* _Collected data entries_

- - - - -

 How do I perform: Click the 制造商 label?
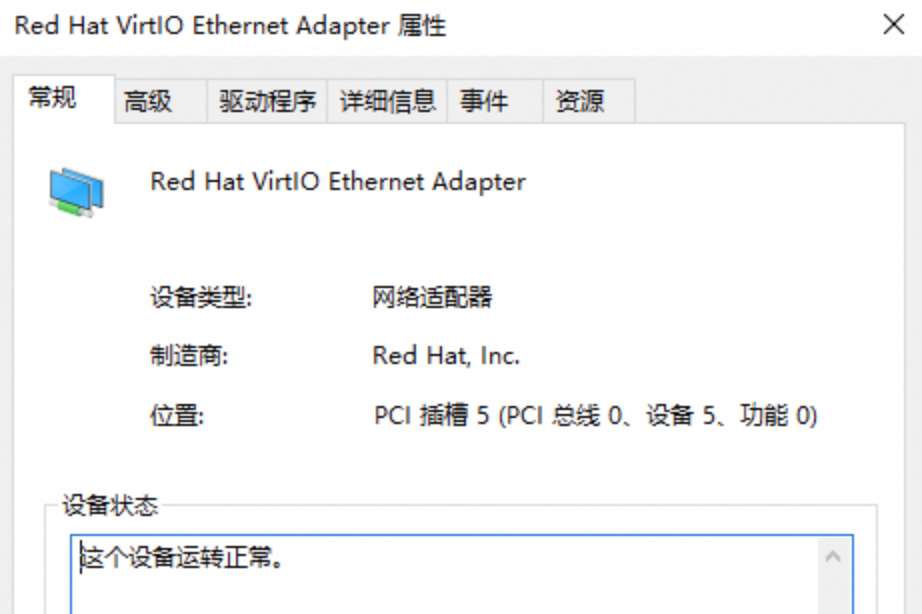click(189, 356)
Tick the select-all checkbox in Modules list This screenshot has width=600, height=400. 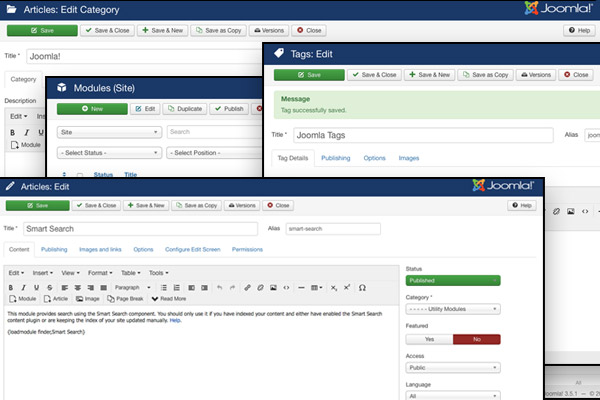click(x=79, y=175)
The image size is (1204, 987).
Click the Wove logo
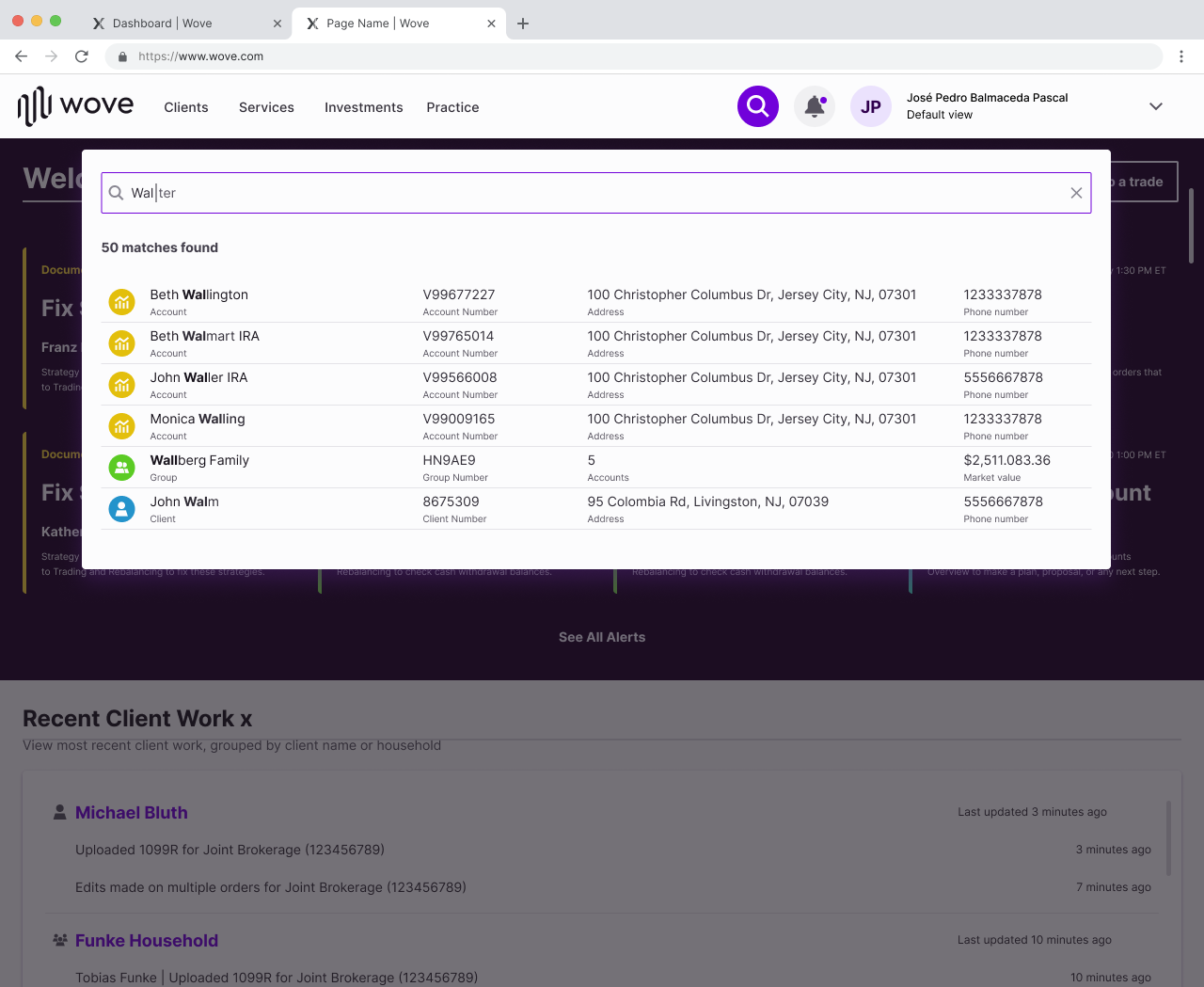click(x=76, y=105)
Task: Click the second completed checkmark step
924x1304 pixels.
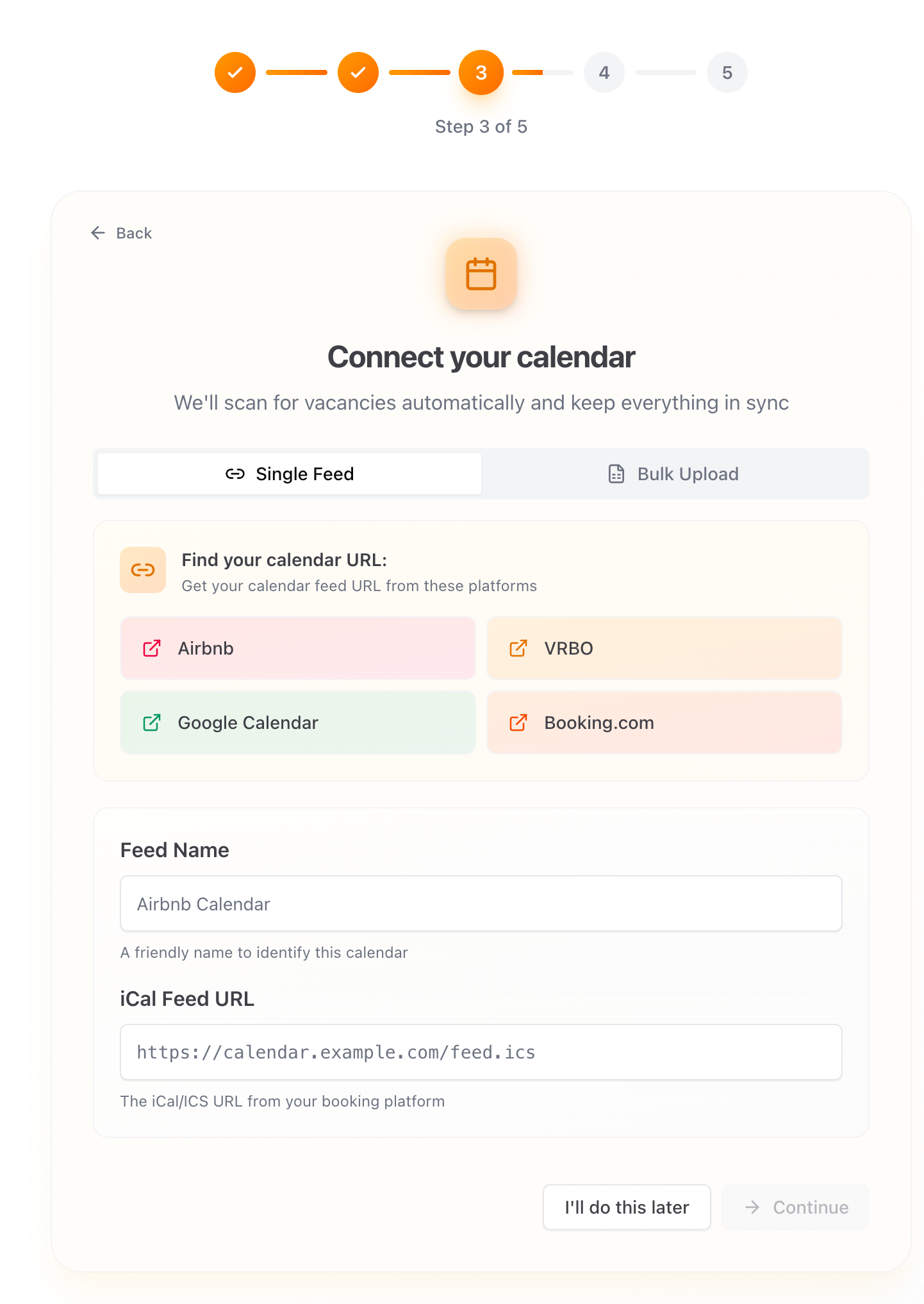Action: (x=358, y=72)
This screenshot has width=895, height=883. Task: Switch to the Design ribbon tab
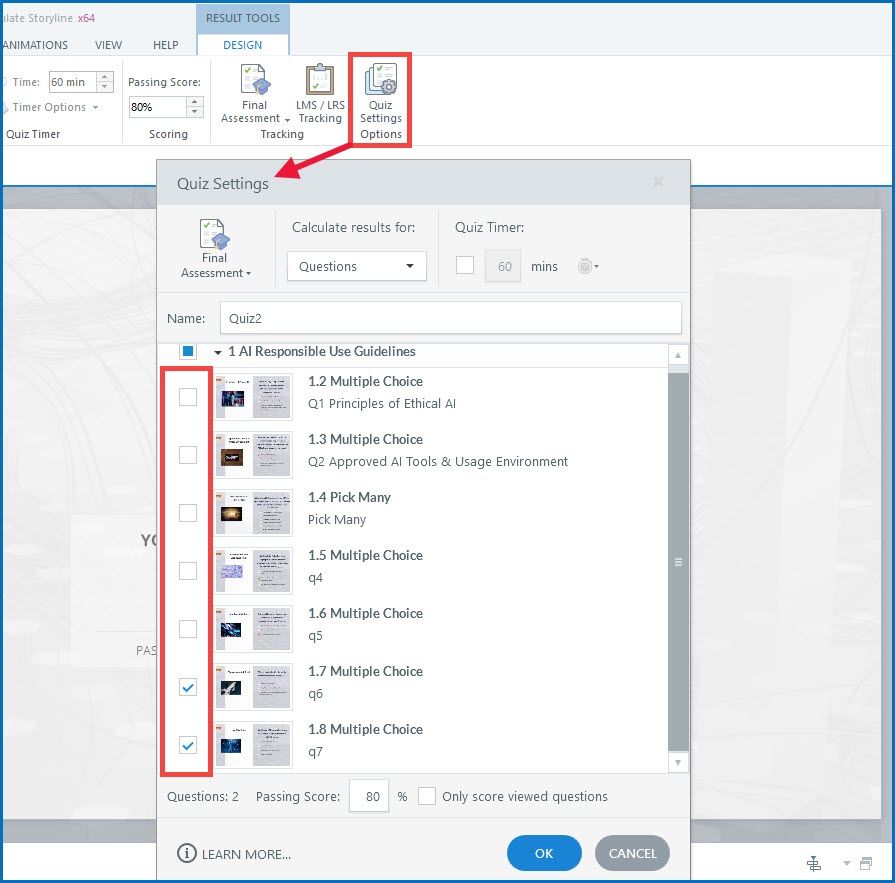click(243, 45)
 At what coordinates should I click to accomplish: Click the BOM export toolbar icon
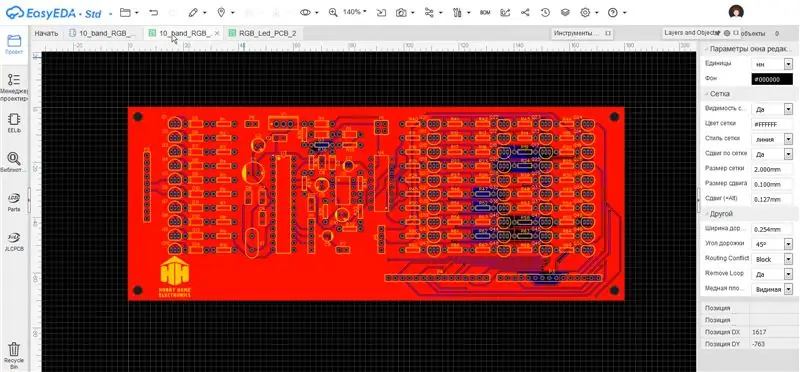point(485,12)
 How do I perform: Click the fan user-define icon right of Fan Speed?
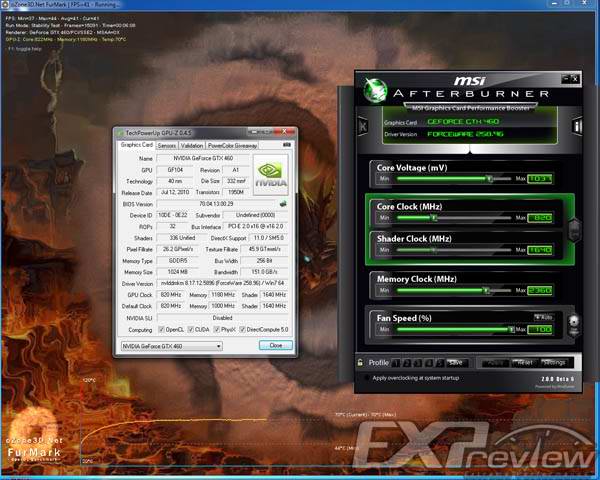pos(574,323)
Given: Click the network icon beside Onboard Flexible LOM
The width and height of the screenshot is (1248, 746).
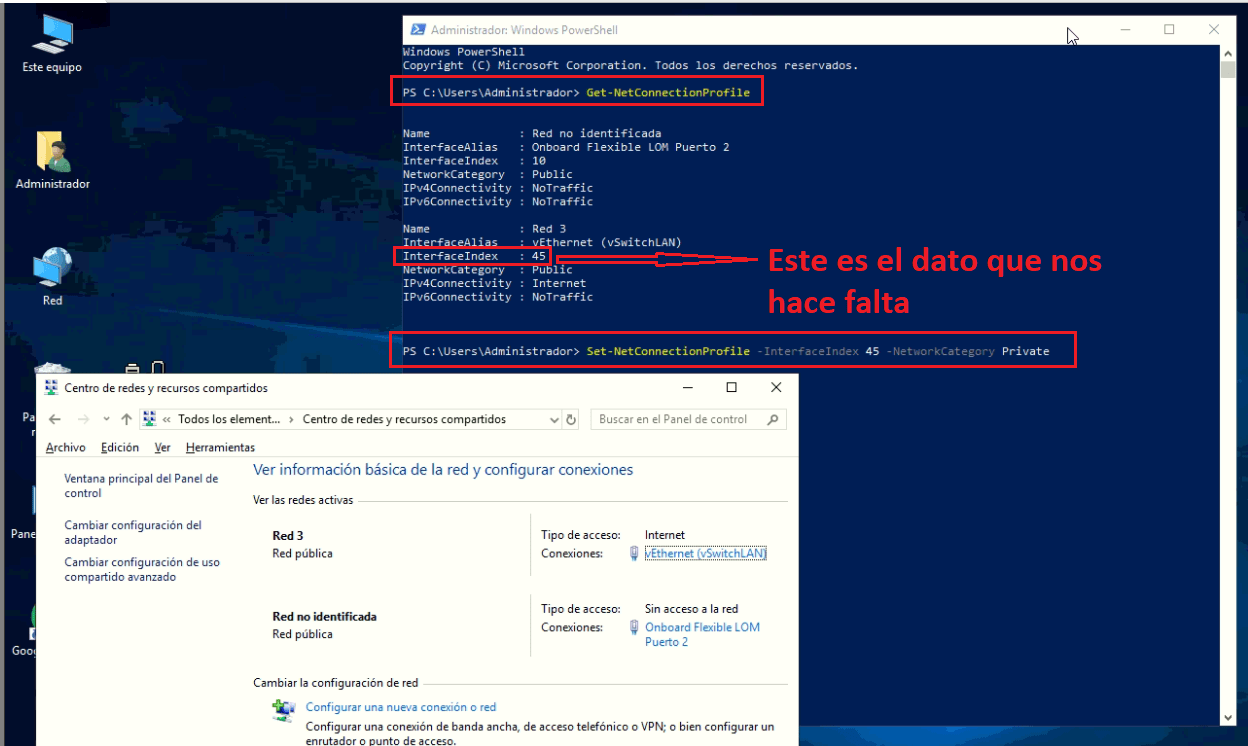Looking at the screenshot, I should pyautogui.click(x=634, y=627).
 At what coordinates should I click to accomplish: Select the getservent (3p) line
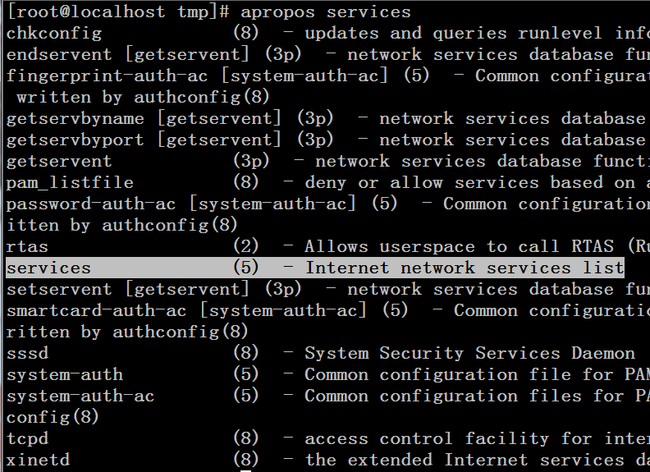pos(328,161)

- - - - -

* _ACTIVITY_
The required output is every line from the one containing "How do I perform: Click the fan" through the last line of the data above, restated exactly and without pictures.

* _WRITTEN ANSWER_
 How do I perform: Click the fan user-define icon right of Fan Speed?
pos(574,323)
Given: Click the network icon beside Onboard Flexible LOM
The width and height of the screenshot is (1248, 746).
Looking at the screenshot, I should pyautogui.click(x=634, y=627).
 At what coordinates should I click to accomplish: Select the getservent (3p) line
pos(328,161)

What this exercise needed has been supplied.